We are defining the size of our test set and training set through x and y values. We are splitting our set up, randomising the data and vectorising the words. We are also ommitting any stop words (words that dont add value to a sentence) 

In [11]:
x_train, x_test, y_train, y_test = train_test_split(df['text'], df['label'], test_size=0.25, random_state=7, shuffle=True)
tfidf_vectorizer = TfidfVectorizer(stop_words='english', max_df=0.75)

The code below is us plotting our vectorised data and runnig it through sklearn's passive aggressive classifier

In [12]:
vec_train=tfidf_vectorizer.fit_transform(x_train.values.astype('U'))
vec_test=tfidf_vectorizer.transform(x_test.values.astype('U'))

In [14]:
pac=PassiveAggressiveClassifier(max_iter=50)
pac.fit(vec_train,y_train)

PassiveAggressiveClassifier(max_iter=50)

We can now calculate the accuracy of our algorithm's predictions. Upon running the algorithm on our test set we will see how many correct guesses were made and devide it by all the guesses made, and multiply that by 100. We can see that the PAC accuracy we get is 96.23%. This accuracy is further valiidated on this datasert when calculating a K-Fold Accuracy. 

These values, are howeveer, not representative of the algorithm's true accuracy on articles. I have taken more articles (both real and fake) and tested them against my model. These articles are from different sources and have been provided by different people. 

I had to change a few fields in the csv to class the data into true and false. There is a section of code that allows us to enter an article to see how our algorithm classifies it. I have also printed a confusion matrix to show our positive, false and flase positive results. 

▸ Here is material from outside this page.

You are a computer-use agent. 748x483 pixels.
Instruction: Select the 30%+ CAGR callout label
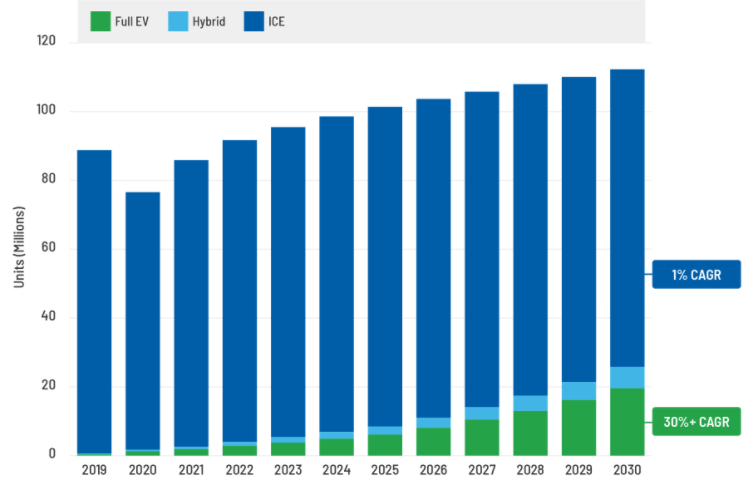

We can see that when we ran our foreign articles against our model we got an accuracy between 69% and 71%. This is much lower than our original accuracy but it is still acceptable.

In [18]:
y_pred=pac.predict(vec_test)
score=accuracy_score(y_test, y_pred)
print(f'PAC Accuracy: {round(score*100,2)}%')

PAC Accuracy: 96.23%


In [19]:
#We can see our accuracy through our confusion matrix
confusion_matrix(y_test,y_pred,labels=('Real','Fake'))
#Through the confusion matrix we can see that we have predicted an article to be true correctly 2488 times and we have predicted an article to be false correctly 2516 times

array([[2488,   98],
       [  98, 2516]])

In [20]:
X=tfidf_vectorizer.transform(df['text'].values.astype('U'))

In [21]:
scores = cross_val_score(pac, X, df['label'].values, cv=5)
print(f'K Fold Accuracy: {round(scores.mean()*100,2)}%')

K Fold Accuracy: 96.23%


In [22]:
df_true=pd.read_csv('True.csv')
df_true['label']='Real'
#The line of code below redacts the publishers from the articles. We don't want this to skew the algorithms determination of whether the article is real or fake
df_true_rep=[df_true['text'][i].replace('WASHINGTON (Reuters) - ','').replace('LONDON (Reuters) - ','').replace('(Reuters) - ','') for i in range(len(df_true['text']))]
df_true['text']=df_true_rep
df_fake=pd.read_csv('Fake.csv')
df_fake['label']='Fake'
df_final=pd.concat([df_true,df_fake])
df_final=df_final.drop(['subject','date'], axis=1)
df_fake             

Unnamed: 0,title,text,subject,date,label
0,Donald Trump Sends Out Embarrassing New Year’...,Donald Trump just couldn t wish all Americans ...,News,"December 31, 2017",Fake
1,Drunk Bragging Trump Staffer Started Russian ...,House Intelligence Committee Chairman Devin Nu...,News,"December 31, 2017",Fake
2,Sheriff David Clarke Becomes An Internet Joke...,"On Friday, it was revealed that former Milwauk...",News,"December 30, 2017",Fake
3,Trump Is So Obsessed He Even Has Obama’s Name...,"On Christmas day, Donald Trump announced that ...",News,"December 29, 2017",Fake
4,Pope Francis Just Called Out Donald Trump Dur...,Pope Francis used his annual Christmas Day mes...,News,"December 25, 2017",Fake
...,...,...,...,...,...
23476,McPain: John McCain Furious That Iran Treated ...,21st Century Wire says As 21WIRE reported earl...,Middle-east,"January 16, 2016",Fake
23477,JUSTICE? Yahoo Settles E-mail Privacy Class-ac...,21st Century Wire says It s a familiar theme. ...,Middle-east,"January 16, 2016",Fake
23478,Sunnistan: US and Allied ‘Safe Zone’ Plan to T...,Patrick Henningsen 21st Century WireRemember ...,Middle-east,"January 15, 2016",Fake
23479,How to Blow $700 Million: Al Jazeera America F...,21st Century Wire says Al Jazeera America will...,Middle-east,"January 14, 2016",Fake


In [23]:
#This function will allow us to figure out whether an article is true or fake using our model
def findlabel(newtext):
    vec_newtest=tfidf_vectorizer.transform([newtext])
    y_pred1=pac.predict(vec_newtest)
    return y_pred1[0]

The line of code below can be altered (the value and the dataframe) to test our model.

In [25]:
#This is a test perameter to see if our passagg classifier is classifying our articles correctly. 
findlabel((df_fake['text'][0]))

'Fake'

In [40]:
#This is another test to see how accurately our model is preciting the articles on our new dataset. We can see that our accuracy is much lower
realnewsacc = sum([1 if findlabel((df_true['text'][i]))=='Real' else 0 for i in range(len(df_true['text']))])/df_true['text'].size
print(f'Real News Dataset Classification Accuracy: {round(realnewsacc * 100,2)}%')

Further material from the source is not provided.